ABOUT THIS TASK
Which lines below fall between the one containing "Screen dimensions: 1270x736" and the one containing "You are a computer-use agent. 1013x452"? Repeat them exactly, counting both of those lines, and add nothing else.

Records drawn from a dataset
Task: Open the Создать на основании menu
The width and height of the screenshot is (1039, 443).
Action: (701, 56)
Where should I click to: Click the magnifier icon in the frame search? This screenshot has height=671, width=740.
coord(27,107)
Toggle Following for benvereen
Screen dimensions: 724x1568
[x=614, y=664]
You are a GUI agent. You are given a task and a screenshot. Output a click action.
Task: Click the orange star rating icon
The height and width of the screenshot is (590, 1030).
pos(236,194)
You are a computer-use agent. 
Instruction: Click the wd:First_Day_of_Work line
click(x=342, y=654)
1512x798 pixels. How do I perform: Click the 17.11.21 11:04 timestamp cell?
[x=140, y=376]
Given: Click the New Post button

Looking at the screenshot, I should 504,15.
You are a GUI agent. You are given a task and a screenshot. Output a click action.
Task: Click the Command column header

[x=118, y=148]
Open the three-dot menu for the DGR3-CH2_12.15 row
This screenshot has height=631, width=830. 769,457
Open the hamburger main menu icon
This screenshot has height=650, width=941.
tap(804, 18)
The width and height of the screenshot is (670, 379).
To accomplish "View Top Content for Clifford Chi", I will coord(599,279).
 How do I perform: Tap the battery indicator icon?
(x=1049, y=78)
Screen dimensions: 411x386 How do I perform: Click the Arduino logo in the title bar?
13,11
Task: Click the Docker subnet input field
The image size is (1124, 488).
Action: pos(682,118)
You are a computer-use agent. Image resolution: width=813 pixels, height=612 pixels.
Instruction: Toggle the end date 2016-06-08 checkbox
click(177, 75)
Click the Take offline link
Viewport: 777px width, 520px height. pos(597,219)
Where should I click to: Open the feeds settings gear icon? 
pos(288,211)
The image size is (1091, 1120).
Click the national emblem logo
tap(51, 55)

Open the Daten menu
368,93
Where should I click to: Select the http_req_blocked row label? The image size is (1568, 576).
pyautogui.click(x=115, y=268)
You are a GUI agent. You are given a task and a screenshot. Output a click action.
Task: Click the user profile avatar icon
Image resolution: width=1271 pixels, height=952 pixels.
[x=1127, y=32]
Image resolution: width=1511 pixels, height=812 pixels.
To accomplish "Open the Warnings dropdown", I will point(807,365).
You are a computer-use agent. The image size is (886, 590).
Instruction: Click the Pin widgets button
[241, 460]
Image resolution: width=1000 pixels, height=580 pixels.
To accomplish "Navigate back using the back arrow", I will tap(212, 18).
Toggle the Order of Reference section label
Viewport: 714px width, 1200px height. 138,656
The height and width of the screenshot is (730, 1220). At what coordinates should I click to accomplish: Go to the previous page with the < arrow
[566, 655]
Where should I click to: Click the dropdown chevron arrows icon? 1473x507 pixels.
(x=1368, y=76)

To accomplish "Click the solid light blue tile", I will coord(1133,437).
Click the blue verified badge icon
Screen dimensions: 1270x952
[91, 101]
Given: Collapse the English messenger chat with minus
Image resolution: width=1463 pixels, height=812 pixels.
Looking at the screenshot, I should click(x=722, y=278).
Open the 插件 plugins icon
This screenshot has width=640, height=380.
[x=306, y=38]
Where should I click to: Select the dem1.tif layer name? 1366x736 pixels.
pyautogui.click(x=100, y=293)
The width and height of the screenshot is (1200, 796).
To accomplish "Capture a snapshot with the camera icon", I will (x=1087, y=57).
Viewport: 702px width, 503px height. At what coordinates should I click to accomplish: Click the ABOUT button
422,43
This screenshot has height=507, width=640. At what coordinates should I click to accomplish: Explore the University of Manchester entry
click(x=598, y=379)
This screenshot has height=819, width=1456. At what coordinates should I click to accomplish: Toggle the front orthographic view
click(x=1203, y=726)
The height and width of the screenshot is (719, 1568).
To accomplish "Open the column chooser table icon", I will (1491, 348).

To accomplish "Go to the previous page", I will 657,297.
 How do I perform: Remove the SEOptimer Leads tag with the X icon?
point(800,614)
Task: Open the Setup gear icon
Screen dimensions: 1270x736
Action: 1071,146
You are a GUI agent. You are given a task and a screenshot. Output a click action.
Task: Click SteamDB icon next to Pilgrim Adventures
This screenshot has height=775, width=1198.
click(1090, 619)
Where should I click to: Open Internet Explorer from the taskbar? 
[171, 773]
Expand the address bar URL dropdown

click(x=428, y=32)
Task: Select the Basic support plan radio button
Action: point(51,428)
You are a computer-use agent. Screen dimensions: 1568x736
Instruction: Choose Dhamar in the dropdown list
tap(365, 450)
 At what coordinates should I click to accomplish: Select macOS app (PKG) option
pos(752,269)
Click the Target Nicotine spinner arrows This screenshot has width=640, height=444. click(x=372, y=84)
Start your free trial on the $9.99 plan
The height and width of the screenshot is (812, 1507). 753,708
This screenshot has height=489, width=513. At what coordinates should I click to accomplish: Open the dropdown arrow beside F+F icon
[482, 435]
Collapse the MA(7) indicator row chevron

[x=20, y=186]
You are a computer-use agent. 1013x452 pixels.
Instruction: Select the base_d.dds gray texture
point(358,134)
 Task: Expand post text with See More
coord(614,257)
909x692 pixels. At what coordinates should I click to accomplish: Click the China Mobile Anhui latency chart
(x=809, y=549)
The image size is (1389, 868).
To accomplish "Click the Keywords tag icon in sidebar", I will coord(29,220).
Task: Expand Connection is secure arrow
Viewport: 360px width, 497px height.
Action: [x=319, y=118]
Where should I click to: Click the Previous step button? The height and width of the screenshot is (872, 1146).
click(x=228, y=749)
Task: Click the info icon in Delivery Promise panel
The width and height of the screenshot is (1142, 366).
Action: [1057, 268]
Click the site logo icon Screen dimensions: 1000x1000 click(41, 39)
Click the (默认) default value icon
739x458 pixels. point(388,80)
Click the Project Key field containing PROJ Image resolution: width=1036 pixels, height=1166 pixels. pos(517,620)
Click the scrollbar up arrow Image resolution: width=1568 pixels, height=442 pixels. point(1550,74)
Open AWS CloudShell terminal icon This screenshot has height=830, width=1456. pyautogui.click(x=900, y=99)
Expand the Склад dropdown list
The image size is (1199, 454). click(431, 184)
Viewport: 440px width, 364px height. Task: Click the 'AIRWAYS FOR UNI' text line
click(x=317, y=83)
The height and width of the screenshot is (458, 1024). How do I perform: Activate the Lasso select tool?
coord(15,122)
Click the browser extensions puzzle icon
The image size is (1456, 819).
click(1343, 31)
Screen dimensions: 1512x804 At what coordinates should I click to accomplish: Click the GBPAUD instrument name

TASK ANSWER
Screen dimensions: 1270x736
Action: 1071,146
You are a GUI agent. You are given a task and a screenshot. Output a click action.
Task: Click SteamDB icon next to Pilgrim Adventures
This screenshot has height=775, width=1198.
click(1090, 619)
Where should I click to: Open Internet Explorer from the taskbar? 
[171, 773]
Expand the address bar URL dropdown

click(x=428, y=32)
Task: Select the Basic support plan radio button
Action: point(51,428)
You are a computer-use agent. Screen dimensions: 1568x736
Instruction: Choose Dhamar in the dropdown list
tap(365, 450)
 At what coordinates should I click to accomplish: Select macOS app (PKG) option
pos(752,269)
Click the Target Nicotine spinner arrows This screenshot has width=640, height=444. click(x=372, y=84)
Start your free trial on the $9.99 plan
The height and width of the screenshot is (812, 1507). 753,708
This screenshot has height=489, width=513. At what coordinates should I click to accomplish: Open the dropdown arrow beside F+F icon
[482, 435]
Collapse the MA(7) indicator row chevron

[x=20, y=186]
You are a computer-use agent. 1013x452 pixels.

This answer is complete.